Copy the records below exactly, from the line containing "At what coordinates" through the last line, and leave out every picture.

**RECORDS FOR THE TASK**
┌──

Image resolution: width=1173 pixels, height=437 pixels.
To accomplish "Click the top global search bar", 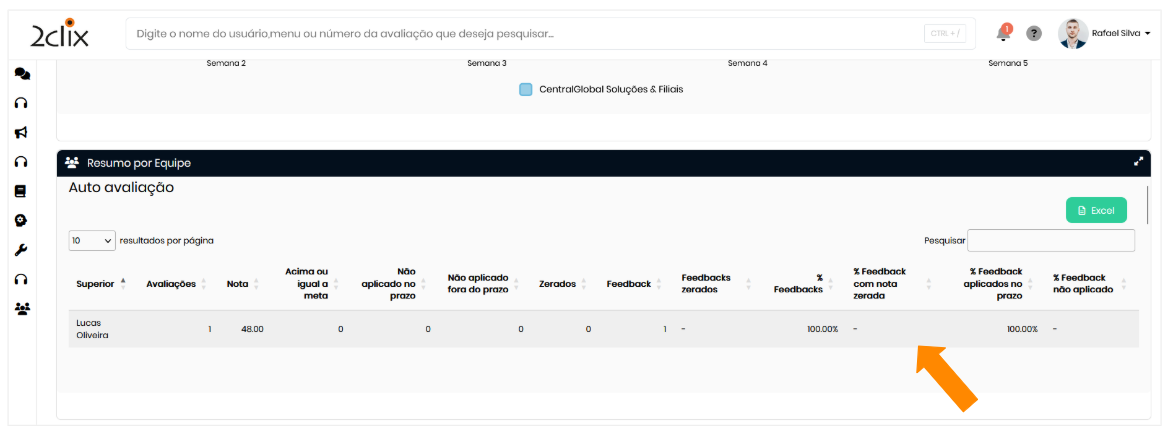I will coord(520,34).
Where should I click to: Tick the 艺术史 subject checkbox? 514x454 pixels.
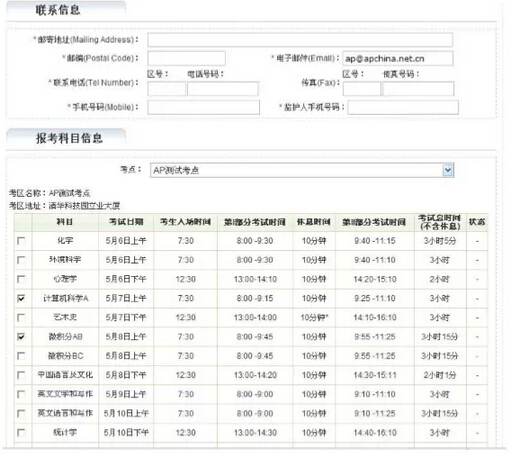click(21, 317)
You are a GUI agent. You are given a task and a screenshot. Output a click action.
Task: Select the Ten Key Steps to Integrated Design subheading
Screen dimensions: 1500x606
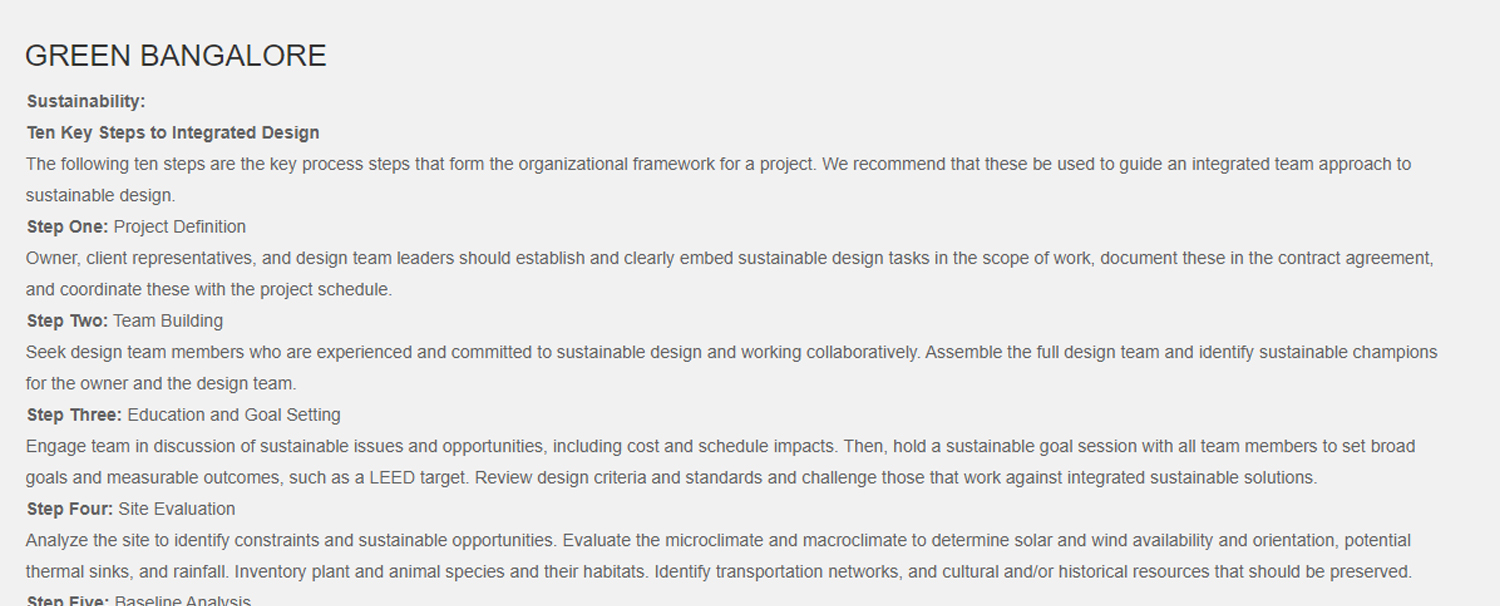tap(173, 133)
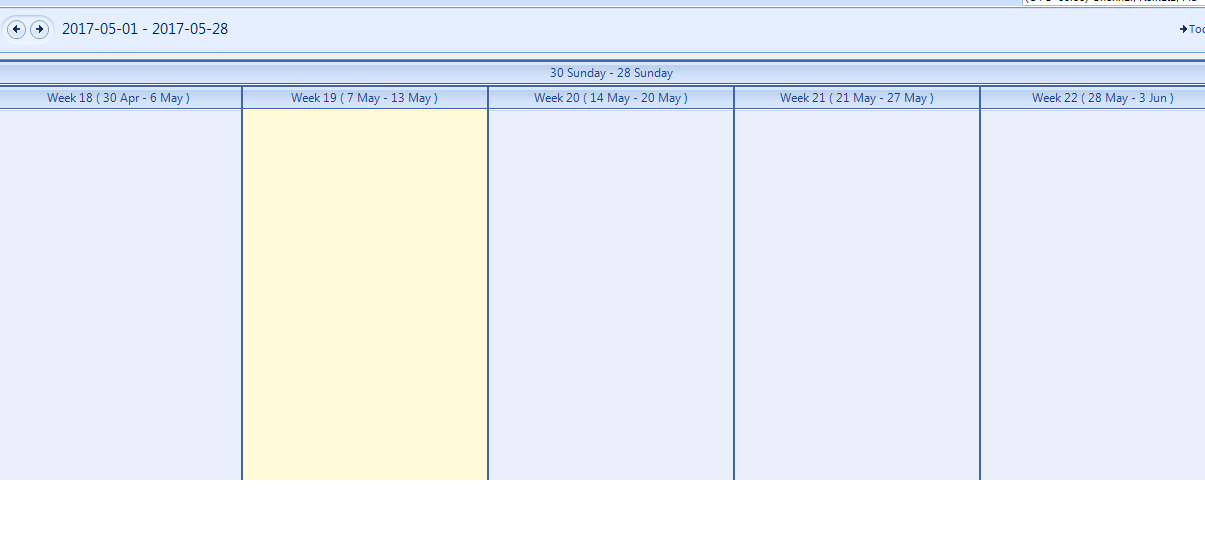Advance to the next date range arrow

tap(39, 29)
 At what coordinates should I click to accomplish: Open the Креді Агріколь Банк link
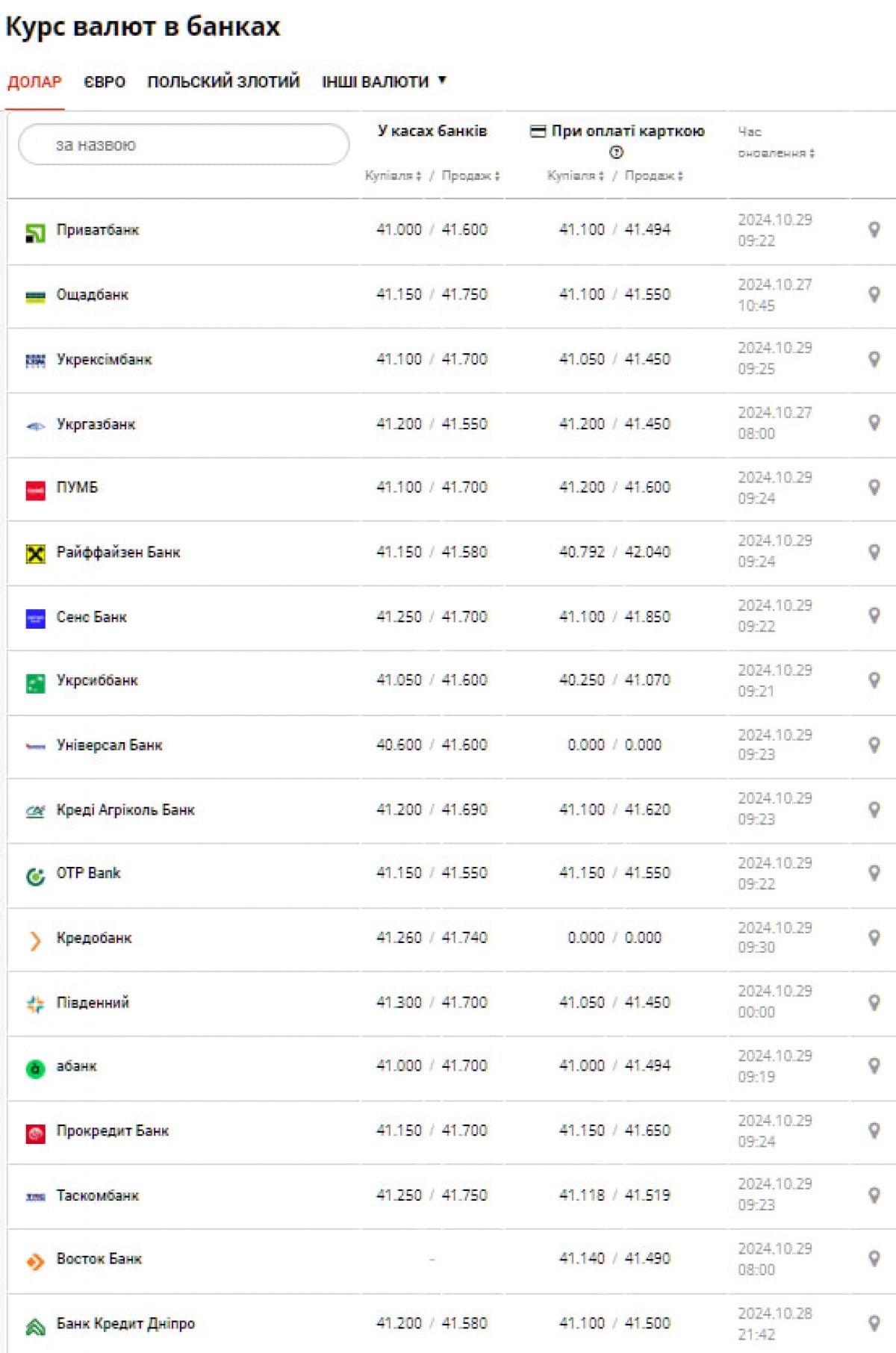coord(125,809)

└──

**TASK SOLUTION**
 At what coordinates should I click to accomplish: Open the Креді Агріколь Банк link
coord(125,809)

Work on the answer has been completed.